(Data entries)
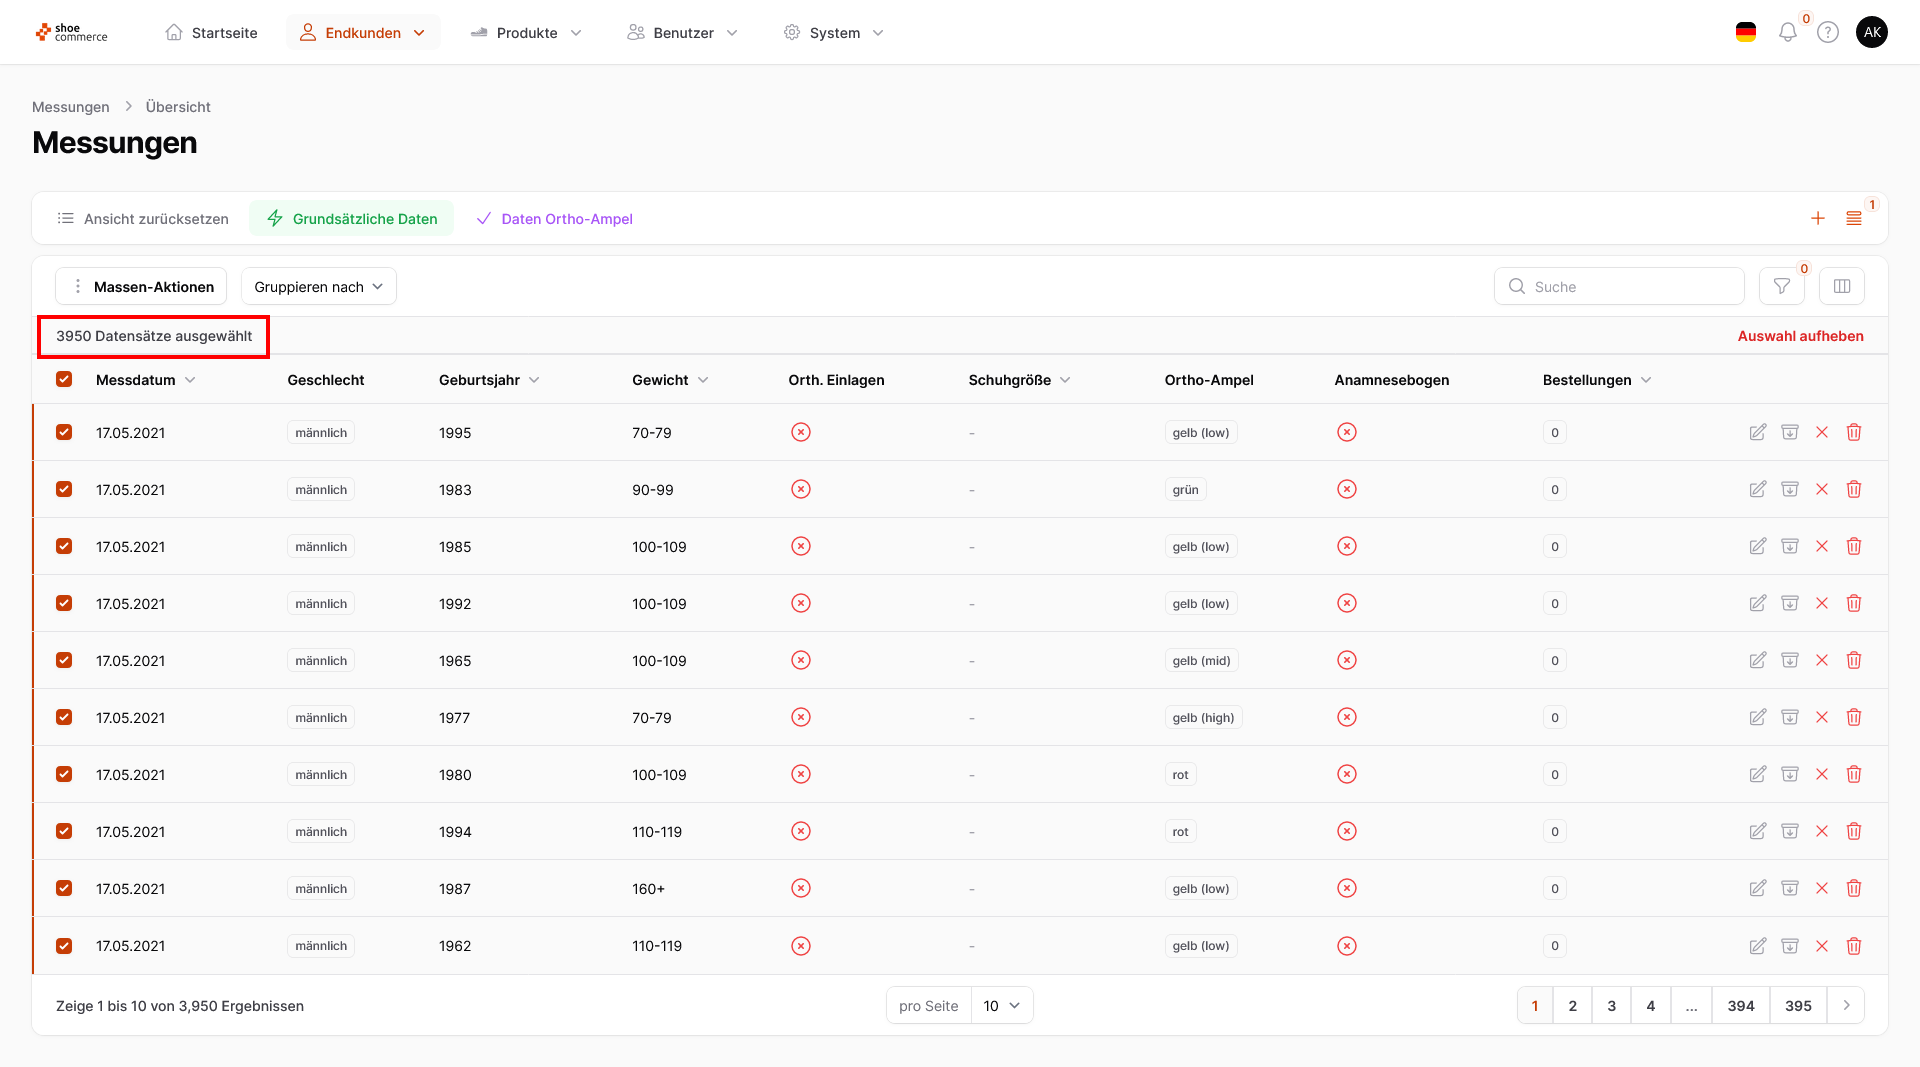Open the Massen-Aktionen button
Image resolution: width=1920 pixels, height=1067 pixels.
coord(141,287)
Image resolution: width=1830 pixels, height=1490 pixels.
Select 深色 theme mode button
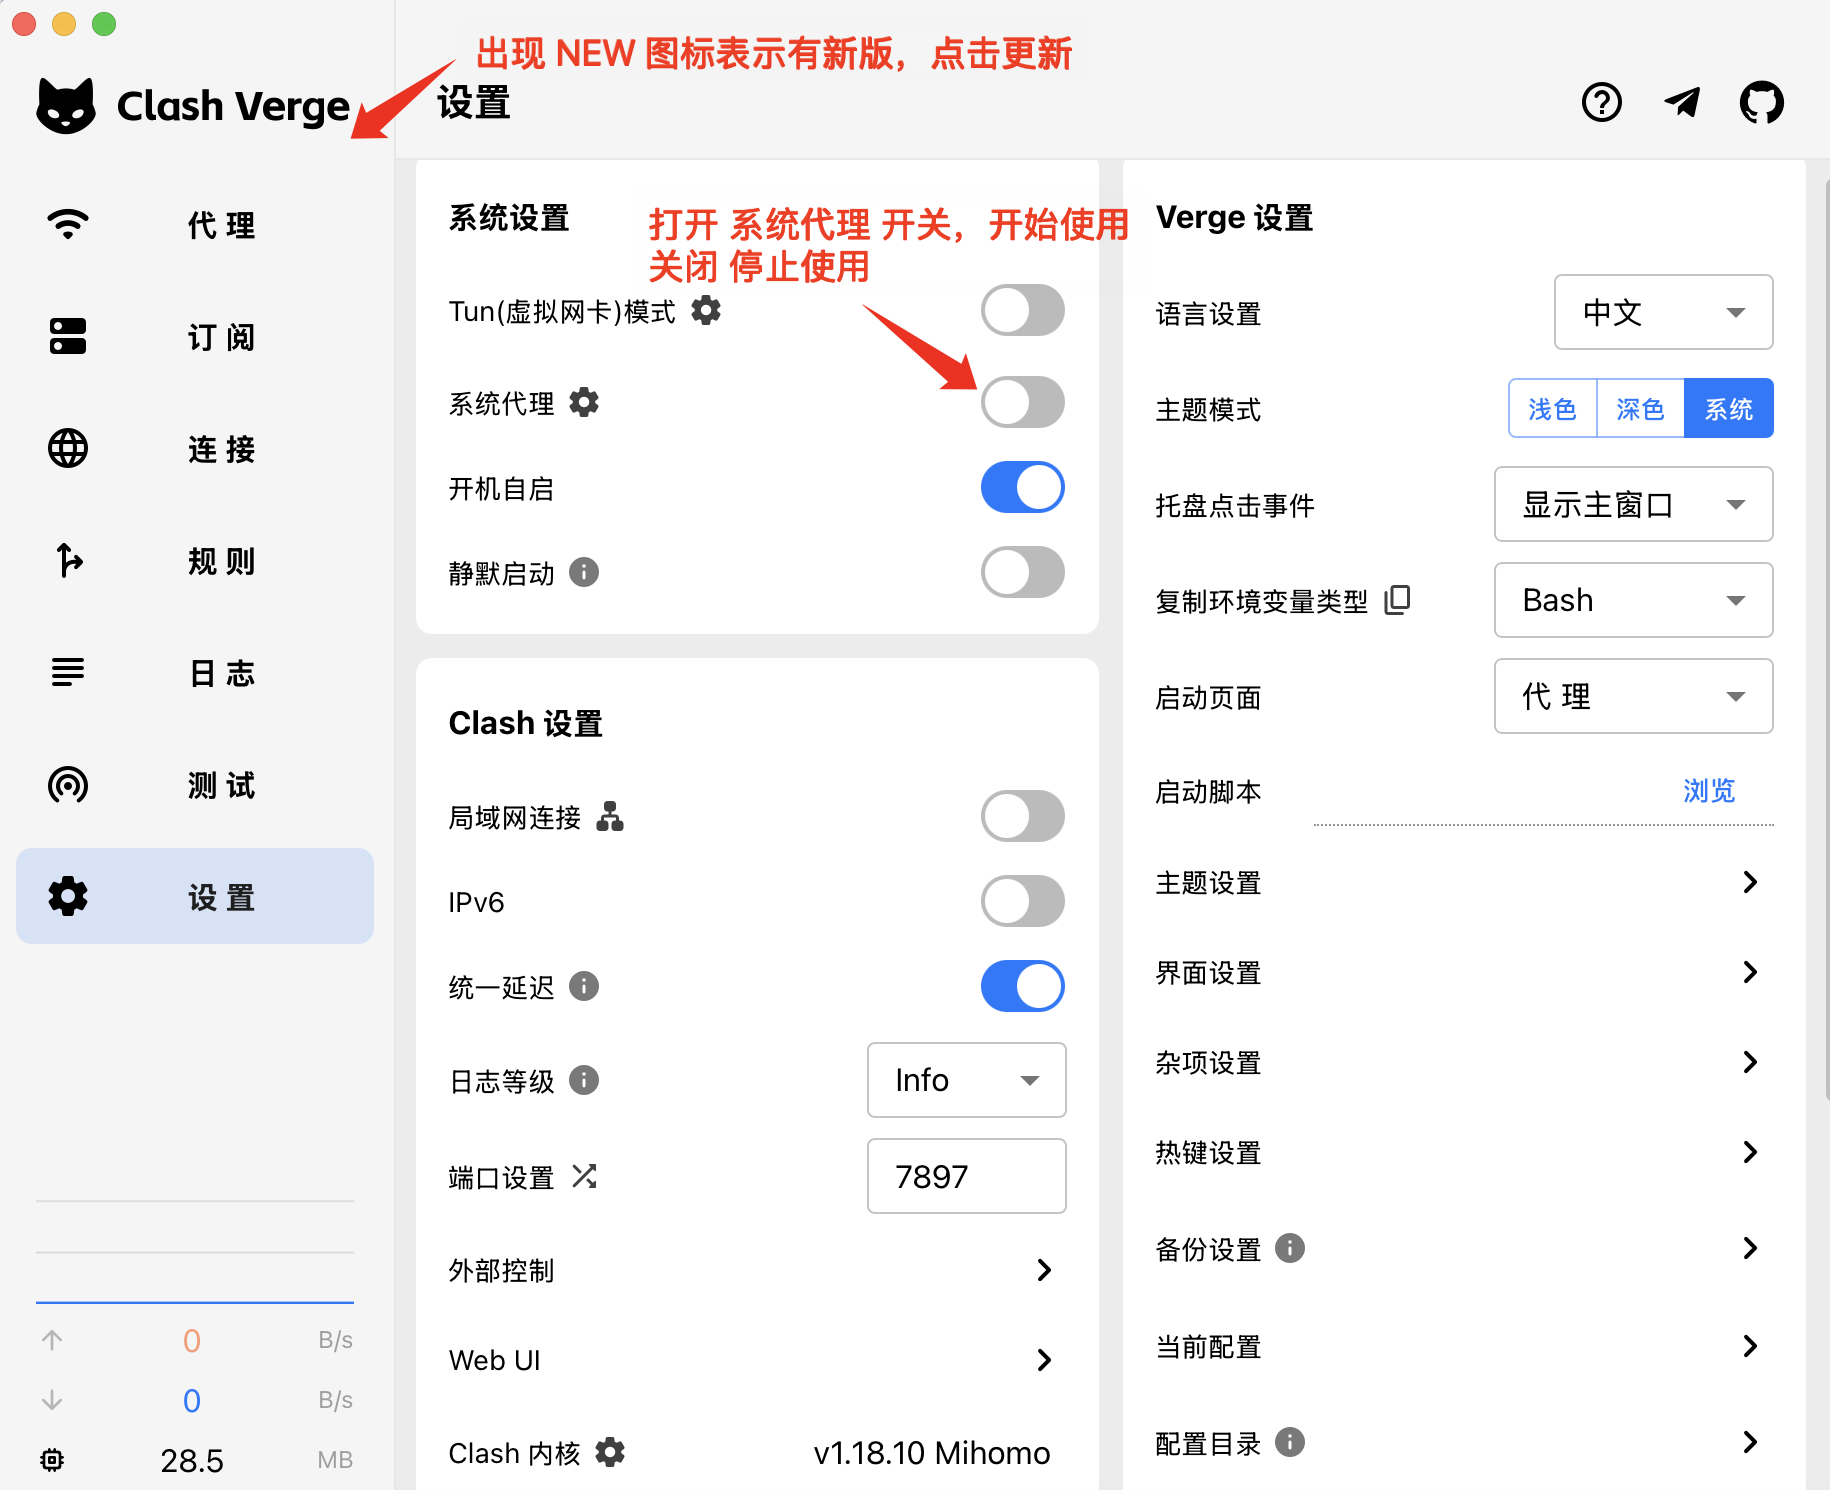point(1640,409)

Work item.
Transcription of the lines from the one with "Image resolution: width=1830" through the end of the entries is required, exact and with no pictures.

Response area.
Image resolution: width=1830 pixels, height=1490 pixels.
Select 深色 theme mode button
point(1640,409)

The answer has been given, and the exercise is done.